The paradox here is that only those who already value philosophical wisdom can see its value. The first step to true understanding is admitting that you don’t know something – hardly a recipe for success in our world. No authoritarian wants to hear that. So ban it all! Not just at A&M, or in Texas. Let the bans roll from sea to sea. This insistence on reason as the proper ruler of the soul is dangerous talk by itself, especially in an age devoted to immediate happiness, product placement, and maximum return on investment. Surely, a nationwide ban seems warranted.
Why stop there? Even that cornerstone of Plato’s system – the idea of transcendent goodness – is obviously elitist nonsense. Really, the whole appearance-versus-reality business, the escape from Plato’s famous shadowy cave, is little more than nostalgia and inherited privilege, no? We all know that “my truth” overrides evidence, logic, and public reason in service of truth. And come on: we don’t really want radical criticism of our ideas about gender, power, authority, and beauty.

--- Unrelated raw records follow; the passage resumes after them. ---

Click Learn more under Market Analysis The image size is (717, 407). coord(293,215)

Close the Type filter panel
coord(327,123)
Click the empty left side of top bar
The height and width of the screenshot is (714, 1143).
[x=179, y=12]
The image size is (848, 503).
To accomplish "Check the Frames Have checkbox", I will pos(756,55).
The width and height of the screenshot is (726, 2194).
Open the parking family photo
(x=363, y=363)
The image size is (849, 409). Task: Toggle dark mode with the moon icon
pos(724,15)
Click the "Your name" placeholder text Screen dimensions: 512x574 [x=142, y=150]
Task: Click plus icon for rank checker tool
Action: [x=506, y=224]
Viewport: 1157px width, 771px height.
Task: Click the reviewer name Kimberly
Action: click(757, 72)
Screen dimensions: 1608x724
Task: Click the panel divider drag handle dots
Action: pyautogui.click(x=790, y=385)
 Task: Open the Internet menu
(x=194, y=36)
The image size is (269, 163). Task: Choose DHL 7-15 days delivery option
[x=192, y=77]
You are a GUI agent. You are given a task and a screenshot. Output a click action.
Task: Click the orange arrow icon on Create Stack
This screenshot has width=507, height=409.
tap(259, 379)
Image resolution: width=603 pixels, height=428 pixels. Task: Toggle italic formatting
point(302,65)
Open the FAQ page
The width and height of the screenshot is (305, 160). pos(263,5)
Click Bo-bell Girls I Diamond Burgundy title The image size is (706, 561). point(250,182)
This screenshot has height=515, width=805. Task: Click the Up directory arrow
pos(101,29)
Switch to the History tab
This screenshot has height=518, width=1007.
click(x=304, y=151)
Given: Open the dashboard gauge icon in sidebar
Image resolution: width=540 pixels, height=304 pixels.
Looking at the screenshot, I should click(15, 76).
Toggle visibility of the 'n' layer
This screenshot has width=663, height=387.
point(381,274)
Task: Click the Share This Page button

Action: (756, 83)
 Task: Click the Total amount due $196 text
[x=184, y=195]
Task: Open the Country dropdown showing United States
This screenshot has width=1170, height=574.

The good news is that a global ban on Plato would generate immediate cost savings. Alfred North Whitehead said that the safest generalization about Eurocentric philosophy is that it “consists of a series of footnotes to Plato.” Take away the primary text and those footnotes are left homeless, floating free of reference or relevance. This would put me and most of my academic colleagues out of business, sure, but we’ve been busy doing that ourselves for a long time. Good riddance, eggheads.
But the even better news is that official prohibition would have an unintended consequence: making these crazy works more popular than ever. Instead of boring canonical tomes, required and resented, they could enjoy new life as samizdat, passed from hand to hand – or screen to screen – like old-timey zines or agitprop. In an age where everyone has a Substack, podcast, and e-mail newsletter, a current of underground intellectual excitement might prove more subversive, and essential, than ever.
When the Athenians understood the threat that Socrates’s puckish questioning posed to power, they put him on trial for impiety and corruption. There, he argued that his punishment should be, as Olympic athletes received at the time, free meals for life. They didn’t get the joke: he was executed by poison. But his example survives, maybe better outside the classroom than in.
Censorship always reveals more than it can ever conceal. The anxious exercise of power to restrict speech ironically speaks loudest about the limits of power.